13Dat het al dat volk hore en vreze, en niet meer trotselijk handele. 14Wanneer gij zult gekomen zijn in het land, dat u de Heere, uw God, geeft, en gij dat erfelijk zult bezitten en daarin wonen, en gij zeggen zult: Ik zal een koning over mij stellen, als al de volken, die rondom mij zijn;
 zeggen zult Te weten, wettelijk en met Gods believen zulks besluitende; hetwelk niet geschiedde 1Sa 8:5, en omdat zulks den Heere mishaagde; 1Sa 8:7, en 1Sa 12:19.
15Zo zult gij ganselijk tot koning over u stellen, dien de Heere, uw God, verkiezen zal; uit het midden uwer broederen zult gij een koning over u stellen; gij zult niet vermogen over u te zetten een vreemden man, die uw broeder niet zij.
 ganselijk Hebreeuws, stellende stellen; dat is, gij zult geen ander mogen stellen dan dien, enz.
,
 uwer broederen Dat is, hij zal een Israëliet moeten zijn.
16Maar hij zal voor zich de paarden niet vermenigvuldigen, en het volk niet doen wederkeren naar Egypte, om paarden te vermenigvuldigen; terwijl de Heere ulieden gezegd heeft: Gij zult voortaan niet wederkeren door dezen weg.
 vermenigvuldigen, Dat is, zoveel werk van ruiters en knechten niet maken, dat hij op zijn grote macht hoogmoedig worde en, tot Gods oneer zijn vertrouwen er op stellende, [gelijk de heidense en goddeloze koningen deden] zichzelven en zijn onderdanen door vermetelheid in perijkel en verdriet brenge.
,
 paarden te vermenigvuldigen; Waardoor Egypte vermaard was. Zie Exo 14:15; Isa 31:1, Isa 31:3; Eze 17:15, enz.
,
 Gij zult voortaan niet wederkeren Hebreeuws, gij zult niet meer toedoen, of, voortvaren om weder te keren. Versta, om u te wreken aan Egypte, of verbond met hen te maken, of slaven daar te worden.
17Ook zal hij voor zich de vrouwen niet vermenigvuldigen, opdat zijn hart niet afwijke; hij zal ook voor zich geen zilver en goud zeer vermenigvuldigen.

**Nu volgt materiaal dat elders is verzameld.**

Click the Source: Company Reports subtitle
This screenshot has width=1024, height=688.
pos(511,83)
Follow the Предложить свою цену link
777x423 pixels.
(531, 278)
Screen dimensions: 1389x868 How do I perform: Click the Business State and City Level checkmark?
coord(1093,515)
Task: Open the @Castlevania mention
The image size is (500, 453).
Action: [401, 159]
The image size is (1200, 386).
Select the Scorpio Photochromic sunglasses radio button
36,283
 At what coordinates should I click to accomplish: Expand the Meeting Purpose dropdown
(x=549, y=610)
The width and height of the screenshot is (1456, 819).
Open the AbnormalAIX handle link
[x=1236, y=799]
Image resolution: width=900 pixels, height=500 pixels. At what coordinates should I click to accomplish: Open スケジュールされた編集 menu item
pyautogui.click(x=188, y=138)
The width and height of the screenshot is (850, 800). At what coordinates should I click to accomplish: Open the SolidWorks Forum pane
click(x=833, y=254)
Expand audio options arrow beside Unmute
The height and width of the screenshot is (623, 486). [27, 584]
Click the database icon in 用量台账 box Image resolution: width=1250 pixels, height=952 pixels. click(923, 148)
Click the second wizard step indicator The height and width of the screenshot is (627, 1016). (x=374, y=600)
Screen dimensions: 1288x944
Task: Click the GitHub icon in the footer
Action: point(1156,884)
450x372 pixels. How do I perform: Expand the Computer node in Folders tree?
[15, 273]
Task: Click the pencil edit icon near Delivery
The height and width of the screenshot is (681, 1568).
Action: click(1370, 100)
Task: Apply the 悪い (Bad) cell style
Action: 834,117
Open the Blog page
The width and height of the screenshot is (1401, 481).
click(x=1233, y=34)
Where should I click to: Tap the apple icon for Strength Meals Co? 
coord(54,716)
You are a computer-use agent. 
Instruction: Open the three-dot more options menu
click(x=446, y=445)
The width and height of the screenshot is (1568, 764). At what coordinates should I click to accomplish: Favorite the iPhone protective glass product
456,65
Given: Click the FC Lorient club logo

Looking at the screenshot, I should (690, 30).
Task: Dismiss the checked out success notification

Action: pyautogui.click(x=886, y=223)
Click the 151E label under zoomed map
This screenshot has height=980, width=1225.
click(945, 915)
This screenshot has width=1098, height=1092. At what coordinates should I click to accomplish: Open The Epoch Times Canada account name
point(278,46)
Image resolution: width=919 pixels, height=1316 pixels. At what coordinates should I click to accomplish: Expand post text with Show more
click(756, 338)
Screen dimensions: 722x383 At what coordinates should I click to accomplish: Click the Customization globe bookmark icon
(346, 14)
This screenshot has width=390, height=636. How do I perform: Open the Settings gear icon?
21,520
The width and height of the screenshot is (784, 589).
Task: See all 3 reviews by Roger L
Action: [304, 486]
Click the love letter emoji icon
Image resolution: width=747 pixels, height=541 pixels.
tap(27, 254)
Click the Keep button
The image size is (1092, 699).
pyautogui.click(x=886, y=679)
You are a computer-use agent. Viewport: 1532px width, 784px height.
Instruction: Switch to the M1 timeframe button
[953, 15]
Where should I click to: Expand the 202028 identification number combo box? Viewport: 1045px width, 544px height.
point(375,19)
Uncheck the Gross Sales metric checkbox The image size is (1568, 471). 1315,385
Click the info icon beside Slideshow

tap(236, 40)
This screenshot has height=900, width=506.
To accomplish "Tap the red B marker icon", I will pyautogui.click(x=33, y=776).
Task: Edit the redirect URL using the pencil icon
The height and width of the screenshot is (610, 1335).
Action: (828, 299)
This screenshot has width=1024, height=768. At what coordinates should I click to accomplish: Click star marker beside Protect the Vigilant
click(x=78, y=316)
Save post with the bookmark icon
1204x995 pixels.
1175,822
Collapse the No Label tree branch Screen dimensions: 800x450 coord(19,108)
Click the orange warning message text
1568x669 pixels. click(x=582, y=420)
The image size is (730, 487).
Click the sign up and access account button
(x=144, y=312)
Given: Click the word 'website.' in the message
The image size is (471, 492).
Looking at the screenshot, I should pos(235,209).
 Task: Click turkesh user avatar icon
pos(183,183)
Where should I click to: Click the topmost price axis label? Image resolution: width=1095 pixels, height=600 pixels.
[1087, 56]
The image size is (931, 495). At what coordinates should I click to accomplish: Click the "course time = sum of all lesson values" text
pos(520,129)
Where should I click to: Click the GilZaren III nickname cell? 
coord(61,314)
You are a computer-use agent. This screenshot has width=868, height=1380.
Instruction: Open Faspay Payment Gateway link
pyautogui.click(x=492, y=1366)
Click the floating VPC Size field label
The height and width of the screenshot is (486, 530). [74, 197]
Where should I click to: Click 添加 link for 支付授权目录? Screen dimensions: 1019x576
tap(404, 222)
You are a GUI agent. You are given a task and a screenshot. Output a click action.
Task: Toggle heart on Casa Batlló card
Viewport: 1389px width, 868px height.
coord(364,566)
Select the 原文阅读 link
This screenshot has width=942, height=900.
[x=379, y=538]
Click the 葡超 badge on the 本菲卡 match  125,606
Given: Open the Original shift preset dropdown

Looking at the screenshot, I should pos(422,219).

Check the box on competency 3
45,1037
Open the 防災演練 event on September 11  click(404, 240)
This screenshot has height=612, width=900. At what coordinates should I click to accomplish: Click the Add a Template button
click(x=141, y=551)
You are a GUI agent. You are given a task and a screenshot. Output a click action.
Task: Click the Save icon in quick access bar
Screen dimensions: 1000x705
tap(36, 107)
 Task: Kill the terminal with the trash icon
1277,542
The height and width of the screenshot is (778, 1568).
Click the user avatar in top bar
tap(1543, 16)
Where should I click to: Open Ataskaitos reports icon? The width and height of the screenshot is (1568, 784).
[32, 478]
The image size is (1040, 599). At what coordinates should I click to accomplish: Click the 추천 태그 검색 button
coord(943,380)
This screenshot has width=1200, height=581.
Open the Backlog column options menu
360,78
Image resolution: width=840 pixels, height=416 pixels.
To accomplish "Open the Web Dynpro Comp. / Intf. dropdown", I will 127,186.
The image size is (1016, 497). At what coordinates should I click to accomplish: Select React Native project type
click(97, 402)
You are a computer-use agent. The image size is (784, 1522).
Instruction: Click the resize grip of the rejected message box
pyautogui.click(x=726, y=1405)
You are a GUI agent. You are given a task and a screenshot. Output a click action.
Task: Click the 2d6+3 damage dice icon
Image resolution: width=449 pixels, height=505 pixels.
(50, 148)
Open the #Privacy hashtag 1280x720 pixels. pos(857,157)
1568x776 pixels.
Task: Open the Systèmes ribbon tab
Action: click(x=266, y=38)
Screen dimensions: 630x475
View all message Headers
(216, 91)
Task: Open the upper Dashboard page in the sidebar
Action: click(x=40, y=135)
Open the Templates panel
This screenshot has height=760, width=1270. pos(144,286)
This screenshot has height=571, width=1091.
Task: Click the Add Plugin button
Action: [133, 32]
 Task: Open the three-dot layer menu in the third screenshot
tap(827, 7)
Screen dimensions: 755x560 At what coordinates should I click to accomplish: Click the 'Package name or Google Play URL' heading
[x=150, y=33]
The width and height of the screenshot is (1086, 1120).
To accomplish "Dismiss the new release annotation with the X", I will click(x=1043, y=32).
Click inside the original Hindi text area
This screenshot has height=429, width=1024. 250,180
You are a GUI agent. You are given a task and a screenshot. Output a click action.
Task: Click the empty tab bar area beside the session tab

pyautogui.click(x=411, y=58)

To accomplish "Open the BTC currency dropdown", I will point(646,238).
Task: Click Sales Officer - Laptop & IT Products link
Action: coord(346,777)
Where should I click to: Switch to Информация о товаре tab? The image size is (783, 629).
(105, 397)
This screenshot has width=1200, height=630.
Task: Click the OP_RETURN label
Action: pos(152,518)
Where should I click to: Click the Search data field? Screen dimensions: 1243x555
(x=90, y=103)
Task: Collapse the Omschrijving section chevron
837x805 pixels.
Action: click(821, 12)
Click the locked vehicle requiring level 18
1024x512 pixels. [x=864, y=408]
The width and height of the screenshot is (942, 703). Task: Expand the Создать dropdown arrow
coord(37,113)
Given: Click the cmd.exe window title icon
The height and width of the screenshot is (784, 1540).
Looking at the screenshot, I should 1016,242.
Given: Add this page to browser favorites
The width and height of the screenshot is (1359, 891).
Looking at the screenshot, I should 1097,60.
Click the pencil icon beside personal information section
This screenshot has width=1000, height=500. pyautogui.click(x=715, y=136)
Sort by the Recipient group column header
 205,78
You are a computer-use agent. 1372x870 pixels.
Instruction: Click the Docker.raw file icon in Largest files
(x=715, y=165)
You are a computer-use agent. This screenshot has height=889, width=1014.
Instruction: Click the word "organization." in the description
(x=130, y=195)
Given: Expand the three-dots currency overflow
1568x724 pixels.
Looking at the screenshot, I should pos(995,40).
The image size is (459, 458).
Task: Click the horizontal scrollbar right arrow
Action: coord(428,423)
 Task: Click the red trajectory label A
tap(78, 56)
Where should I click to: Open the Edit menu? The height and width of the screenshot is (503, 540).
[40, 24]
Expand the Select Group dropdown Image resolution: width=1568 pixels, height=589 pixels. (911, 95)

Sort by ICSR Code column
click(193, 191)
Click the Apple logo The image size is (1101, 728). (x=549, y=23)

 afwijke; Te weten, van den HEERE.
,
 zilver en goud Hier past ook de aantekening op vs.16.
18Voorts zal het geschieden, als hij op den stoel zijns koninkrijks zal zitten, zo zal hij zich een dubbel van deze wet afschrijven in een boek, uit hetgeen voor het aangezicht der Levietische priesteren is;
 dubbel van deze wet Of, copie, afschrift, geschreven uit en naar het originele wetboek, dat bij de priesters was berustende, en dat zij steeds voor ogen moesten hebben, om zich daarnaar te reguleren. Vergelijk onder, Deu 31:9, Deu 31:26.
,
 uit hetgeen Anders, [nemende die] van de tegenwoordigheid der Levietische priesters; dat is, hij zal het wetboek, dat bij de priesters berust, laten halen, en daaruit een copie schrijven, of doen schrijven.
19En het zal bij hem zijn, en hij zal daarin lezen al de dagen zijns levens; opdat hij den Heere, zijn God, lere vrezen, om te bewaren al de woorden dezer wet en deze inzettingen, om die te doen; 20Dat zijn hart zich niet verheffe boven zijn broederen, en dat hij niet afwijke van het gebod, ter rechter hand of ter linkerhand; opdat hij de dagen verlenge in zijn koninkrijk, hij en zijn zonen, in het midden van Israël.